Reproduce exactly the lines below from the one containing "Task: Open the View menu" through the one containing "This screenshot has width=1140, height=599.", including both, and nothing else.
*** SOURCE MATERIAL Section Begins ***
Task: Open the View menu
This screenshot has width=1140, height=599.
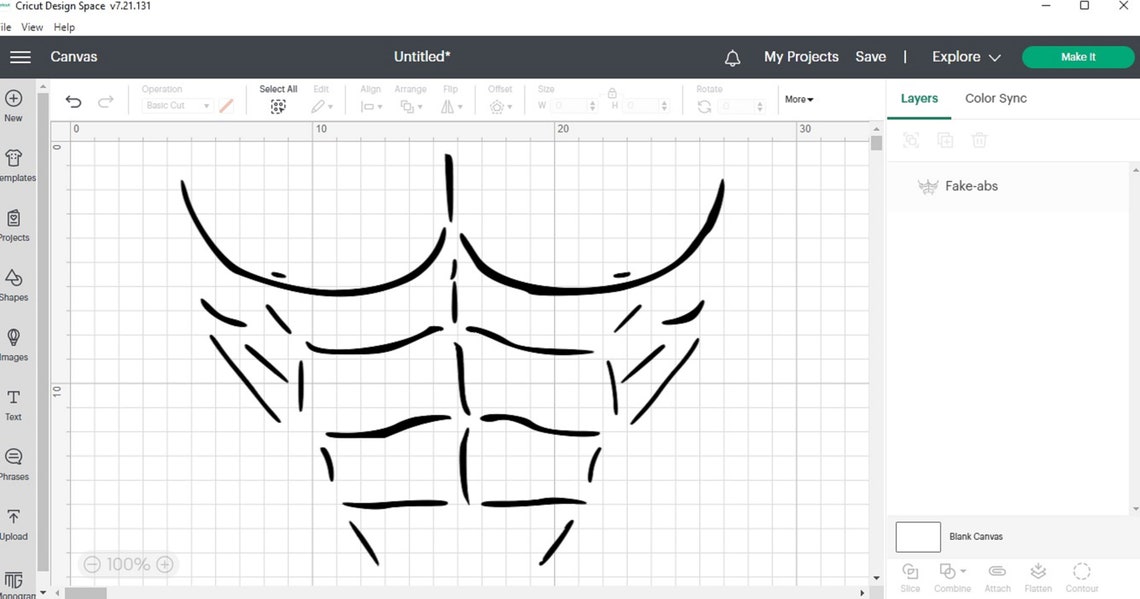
*** SOURCE MATERIAL Section Ends ***
*** SOURCE MATERIAL Section Begins ***
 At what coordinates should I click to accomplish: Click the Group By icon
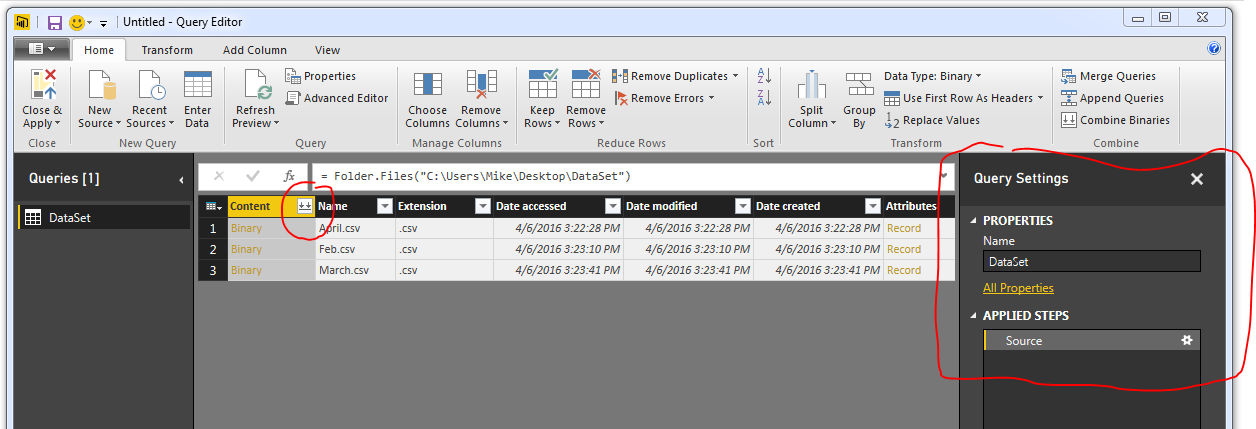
*** SOURCE MATERIAL Section Ends ***
*** SOURCE MATERIAL Section Begins ***
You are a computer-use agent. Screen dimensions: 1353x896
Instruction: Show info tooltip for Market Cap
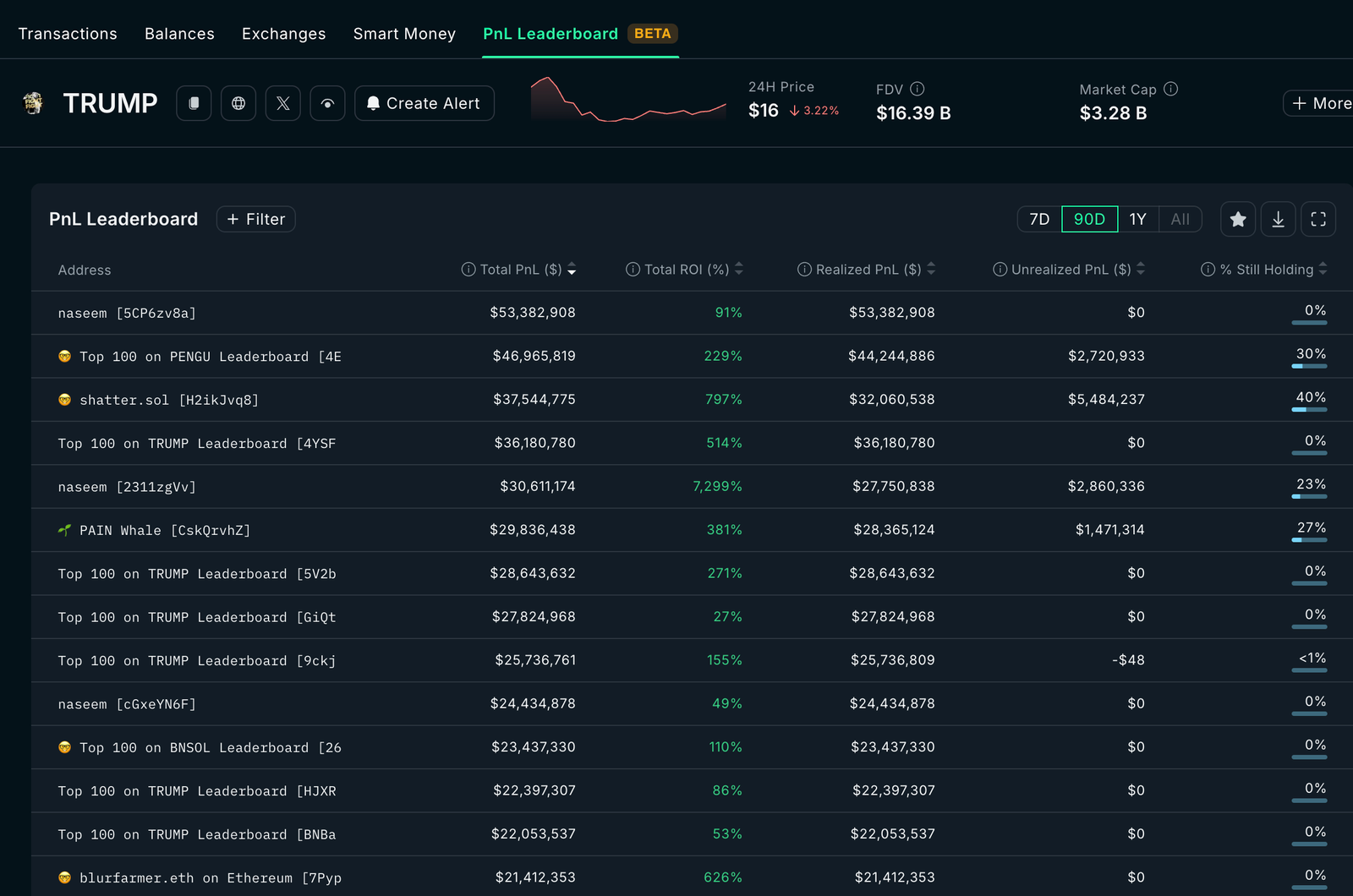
*** SOURCE MATERIAL Section Ends ***
WRITTEN ANSWER:
Task: Open the View menu
This screenshot has width=1140, height=599.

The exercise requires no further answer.